What to do:
Go through the following data and transcribe exactly the stretch of lines from the one holding "Our values (54, 2255)" to the one holding "Business compliance (261, 2317)", both included.
-=-=-=-=-
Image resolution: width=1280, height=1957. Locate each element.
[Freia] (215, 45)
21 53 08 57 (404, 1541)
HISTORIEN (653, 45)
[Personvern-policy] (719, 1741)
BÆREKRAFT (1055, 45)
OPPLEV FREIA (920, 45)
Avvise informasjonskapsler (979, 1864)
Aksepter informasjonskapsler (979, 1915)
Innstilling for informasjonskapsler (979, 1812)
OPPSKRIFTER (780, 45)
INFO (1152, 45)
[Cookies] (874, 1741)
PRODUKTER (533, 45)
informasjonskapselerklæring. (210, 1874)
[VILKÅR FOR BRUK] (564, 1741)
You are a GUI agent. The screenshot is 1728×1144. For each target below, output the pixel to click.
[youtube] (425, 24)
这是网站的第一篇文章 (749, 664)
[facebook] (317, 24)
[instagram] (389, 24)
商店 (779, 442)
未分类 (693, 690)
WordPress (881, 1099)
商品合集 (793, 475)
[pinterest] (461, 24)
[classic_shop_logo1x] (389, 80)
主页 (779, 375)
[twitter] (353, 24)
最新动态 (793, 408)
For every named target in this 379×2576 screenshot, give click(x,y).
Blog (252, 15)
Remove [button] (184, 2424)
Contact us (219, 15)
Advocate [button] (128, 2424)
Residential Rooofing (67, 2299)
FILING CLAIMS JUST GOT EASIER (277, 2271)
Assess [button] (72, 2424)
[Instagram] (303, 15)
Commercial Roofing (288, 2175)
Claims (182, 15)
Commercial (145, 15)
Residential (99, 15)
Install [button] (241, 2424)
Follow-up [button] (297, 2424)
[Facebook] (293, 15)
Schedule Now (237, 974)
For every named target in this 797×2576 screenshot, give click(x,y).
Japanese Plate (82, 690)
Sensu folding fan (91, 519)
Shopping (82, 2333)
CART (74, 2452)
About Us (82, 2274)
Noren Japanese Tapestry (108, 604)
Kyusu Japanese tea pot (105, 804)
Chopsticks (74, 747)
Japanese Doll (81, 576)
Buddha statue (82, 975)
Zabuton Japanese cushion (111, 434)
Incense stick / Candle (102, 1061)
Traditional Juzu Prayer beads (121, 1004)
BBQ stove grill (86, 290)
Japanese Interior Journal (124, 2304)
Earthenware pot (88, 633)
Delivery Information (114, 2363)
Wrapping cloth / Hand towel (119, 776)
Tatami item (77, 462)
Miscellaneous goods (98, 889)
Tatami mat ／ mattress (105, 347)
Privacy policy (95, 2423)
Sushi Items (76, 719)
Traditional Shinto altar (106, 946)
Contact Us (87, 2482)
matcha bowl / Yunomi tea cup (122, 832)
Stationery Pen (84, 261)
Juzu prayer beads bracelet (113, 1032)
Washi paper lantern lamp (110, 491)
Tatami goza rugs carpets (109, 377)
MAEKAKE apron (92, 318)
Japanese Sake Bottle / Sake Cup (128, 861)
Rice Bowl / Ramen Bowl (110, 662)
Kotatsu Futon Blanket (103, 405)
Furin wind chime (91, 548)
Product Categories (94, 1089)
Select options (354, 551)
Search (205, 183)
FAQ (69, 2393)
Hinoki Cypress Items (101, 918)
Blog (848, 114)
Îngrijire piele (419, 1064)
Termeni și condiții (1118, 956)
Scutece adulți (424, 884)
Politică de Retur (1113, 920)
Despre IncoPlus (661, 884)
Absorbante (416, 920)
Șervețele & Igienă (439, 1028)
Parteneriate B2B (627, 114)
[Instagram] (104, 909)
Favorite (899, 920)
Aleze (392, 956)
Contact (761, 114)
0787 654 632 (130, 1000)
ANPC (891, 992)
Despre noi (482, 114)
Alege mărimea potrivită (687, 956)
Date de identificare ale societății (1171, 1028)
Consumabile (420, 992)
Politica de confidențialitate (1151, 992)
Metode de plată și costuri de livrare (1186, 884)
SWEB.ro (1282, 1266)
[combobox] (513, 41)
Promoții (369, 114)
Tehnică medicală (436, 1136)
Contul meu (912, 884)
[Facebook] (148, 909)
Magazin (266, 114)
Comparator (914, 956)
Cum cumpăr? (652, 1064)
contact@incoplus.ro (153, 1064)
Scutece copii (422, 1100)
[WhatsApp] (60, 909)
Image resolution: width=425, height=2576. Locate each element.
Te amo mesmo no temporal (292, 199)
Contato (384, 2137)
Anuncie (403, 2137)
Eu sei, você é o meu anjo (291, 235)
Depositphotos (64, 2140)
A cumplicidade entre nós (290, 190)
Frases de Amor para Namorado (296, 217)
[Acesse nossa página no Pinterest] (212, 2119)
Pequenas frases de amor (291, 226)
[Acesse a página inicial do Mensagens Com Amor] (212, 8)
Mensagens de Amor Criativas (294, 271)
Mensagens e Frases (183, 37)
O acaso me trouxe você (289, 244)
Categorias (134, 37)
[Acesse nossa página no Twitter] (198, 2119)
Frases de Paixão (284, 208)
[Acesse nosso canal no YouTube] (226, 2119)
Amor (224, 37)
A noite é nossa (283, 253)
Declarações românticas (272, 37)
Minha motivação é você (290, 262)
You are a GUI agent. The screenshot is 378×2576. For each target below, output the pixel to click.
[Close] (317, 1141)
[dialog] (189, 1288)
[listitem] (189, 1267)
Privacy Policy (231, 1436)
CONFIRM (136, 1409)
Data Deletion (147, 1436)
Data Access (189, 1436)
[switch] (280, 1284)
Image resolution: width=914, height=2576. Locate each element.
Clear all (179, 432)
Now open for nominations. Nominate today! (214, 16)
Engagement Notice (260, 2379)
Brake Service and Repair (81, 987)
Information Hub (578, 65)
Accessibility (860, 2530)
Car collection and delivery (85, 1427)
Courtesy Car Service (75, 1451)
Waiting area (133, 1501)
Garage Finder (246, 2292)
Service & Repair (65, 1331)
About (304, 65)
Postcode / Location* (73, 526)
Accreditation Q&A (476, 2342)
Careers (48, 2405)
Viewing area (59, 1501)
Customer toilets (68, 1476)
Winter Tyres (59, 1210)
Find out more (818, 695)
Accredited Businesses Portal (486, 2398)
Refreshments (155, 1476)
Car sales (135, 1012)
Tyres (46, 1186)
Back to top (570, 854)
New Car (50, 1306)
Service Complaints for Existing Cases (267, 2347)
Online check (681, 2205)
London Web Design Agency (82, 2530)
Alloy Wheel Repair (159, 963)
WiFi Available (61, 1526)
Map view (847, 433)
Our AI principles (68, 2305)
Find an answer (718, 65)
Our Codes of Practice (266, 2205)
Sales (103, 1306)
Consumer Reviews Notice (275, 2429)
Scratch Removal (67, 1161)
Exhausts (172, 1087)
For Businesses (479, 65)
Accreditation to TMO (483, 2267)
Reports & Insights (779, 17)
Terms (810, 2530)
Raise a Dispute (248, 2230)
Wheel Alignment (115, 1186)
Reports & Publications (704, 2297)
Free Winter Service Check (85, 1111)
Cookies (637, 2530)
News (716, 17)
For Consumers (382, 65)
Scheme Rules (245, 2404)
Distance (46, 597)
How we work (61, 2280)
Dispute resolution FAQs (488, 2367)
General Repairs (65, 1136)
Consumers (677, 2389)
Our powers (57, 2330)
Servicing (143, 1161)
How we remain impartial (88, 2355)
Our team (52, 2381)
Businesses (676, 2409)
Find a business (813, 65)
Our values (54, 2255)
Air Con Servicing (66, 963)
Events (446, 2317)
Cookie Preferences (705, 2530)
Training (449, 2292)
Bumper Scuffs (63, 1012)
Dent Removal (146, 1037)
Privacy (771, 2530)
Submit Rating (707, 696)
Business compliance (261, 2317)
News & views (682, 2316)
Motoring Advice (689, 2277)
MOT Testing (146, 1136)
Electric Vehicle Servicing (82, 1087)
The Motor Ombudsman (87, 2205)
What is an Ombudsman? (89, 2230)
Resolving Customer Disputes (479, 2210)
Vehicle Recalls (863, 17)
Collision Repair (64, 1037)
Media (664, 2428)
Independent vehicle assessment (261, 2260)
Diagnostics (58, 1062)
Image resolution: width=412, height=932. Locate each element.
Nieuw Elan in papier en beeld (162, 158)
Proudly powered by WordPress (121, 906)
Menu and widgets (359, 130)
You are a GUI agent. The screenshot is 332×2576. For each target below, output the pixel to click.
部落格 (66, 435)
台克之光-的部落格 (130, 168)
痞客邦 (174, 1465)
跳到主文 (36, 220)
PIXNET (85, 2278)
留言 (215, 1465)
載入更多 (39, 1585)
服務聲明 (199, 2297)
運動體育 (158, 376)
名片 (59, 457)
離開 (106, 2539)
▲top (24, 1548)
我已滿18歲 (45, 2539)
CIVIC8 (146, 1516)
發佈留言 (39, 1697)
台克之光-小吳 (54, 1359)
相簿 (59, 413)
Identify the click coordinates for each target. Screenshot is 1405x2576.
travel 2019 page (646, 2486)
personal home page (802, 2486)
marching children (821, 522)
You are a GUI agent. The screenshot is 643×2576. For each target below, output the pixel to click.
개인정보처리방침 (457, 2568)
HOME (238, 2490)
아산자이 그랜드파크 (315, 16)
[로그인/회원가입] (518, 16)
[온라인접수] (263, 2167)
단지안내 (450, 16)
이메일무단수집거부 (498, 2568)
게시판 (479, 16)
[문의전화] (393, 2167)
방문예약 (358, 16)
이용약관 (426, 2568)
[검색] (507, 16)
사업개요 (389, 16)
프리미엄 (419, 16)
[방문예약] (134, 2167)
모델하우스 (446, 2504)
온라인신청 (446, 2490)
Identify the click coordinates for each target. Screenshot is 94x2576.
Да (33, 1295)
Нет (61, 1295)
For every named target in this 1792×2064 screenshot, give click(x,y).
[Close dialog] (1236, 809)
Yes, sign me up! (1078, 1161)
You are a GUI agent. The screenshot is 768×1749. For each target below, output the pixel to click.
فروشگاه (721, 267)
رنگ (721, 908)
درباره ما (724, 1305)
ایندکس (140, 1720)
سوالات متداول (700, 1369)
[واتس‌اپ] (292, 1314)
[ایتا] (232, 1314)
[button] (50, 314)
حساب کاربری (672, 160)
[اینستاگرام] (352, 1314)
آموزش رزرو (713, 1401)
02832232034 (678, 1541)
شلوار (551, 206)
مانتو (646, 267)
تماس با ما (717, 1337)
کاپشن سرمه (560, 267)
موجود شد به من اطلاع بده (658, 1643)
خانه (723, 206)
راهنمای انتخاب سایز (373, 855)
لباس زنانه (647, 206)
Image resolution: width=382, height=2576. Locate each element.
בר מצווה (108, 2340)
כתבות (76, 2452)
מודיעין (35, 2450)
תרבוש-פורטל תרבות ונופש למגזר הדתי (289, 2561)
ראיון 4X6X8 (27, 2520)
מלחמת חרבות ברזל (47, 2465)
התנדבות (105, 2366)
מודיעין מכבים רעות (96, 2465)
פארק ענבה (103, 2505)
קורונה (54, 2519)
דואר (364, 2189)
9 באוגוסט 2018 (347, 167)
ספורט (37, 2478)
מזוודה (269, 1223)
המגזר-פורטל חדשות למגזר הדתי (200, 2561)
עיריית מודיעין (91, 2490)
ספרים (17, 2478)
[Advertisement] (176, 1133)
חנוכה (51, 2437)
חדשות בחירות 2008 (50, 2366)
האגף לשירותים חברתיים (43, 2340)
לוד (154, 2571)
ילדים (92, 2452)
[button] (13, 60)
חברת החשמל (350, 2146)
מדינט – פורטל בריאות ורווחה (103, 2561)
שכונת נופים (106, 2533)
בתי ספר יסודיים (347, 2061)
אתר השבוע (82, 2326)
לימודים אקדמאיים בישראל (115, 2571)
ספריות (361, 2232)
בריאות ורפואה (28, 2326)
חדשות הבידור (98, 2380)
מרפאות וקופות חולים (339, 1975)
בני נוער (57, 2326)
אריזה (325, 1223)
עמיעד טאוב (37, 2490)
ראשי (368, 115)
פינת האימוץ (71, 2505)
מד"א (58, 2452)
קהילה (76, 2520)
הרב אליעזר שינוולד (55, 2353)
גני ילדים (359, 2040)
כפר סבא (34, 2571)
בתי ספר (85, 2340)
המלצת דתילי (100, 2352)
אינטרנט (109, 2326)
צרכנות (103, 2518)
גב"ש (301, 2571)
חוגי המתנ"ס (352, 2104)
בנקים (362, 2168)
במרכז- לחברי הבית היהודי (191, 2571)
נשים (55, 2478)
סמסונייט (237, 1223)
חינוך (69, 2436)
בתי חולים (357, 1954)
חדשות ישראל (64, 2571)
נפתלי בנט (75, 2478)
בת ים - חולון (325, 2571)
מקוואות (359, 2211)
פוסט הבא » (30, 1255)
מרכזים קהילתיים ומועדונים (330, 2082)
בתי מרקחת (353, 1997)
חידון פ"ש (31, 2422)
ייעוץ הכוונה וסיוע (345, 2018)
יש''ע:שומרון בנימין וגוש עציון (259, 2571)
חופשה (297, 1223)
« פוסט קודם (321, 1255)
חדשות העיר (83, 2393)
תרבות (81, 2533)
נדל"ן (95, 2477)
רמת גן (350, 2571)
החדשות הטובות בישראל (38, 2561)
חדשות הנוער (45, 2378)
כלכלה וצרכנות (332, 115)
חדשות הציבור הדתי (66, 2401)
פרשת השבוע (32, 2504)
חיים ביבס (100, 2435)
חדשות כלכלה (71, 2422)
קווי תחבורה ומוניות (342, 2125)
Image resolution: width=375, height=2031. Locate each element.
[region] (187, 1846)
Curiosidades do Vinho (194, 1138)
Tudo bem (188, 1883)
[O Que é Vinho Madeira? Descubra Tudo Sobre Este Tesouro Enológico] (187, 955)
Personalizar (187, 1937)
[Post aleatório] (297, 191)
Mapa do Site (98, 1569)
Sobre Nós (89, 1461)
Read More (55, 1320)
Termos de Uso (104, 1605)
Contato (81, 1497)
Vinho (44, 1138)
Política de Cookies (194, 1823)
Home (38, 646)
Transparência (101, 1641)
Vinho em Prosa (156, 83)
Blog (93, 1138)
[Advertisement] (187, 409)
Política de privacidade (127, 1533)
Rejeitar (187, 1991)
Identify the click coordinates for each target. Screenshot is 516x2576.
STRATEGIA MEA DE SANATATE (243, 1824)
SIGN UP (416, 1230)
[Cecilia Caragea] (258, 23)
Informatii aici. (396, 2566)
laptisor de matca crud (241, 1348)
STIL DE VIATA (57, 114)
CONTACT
-=-=-=-=-
Exercise output:
Our values (54, 2255)
Air Con Servicing (66, 963)
Events (446, 2317)
Cookie Preferences (705, 2530)
Training (449, 2292)
Bumper Scuffs (63, 1012)
Dent Removal (146, 1037)
Privacy (771, 2530)
Submit Rating (707, 696)
Business compliance (261, 2317)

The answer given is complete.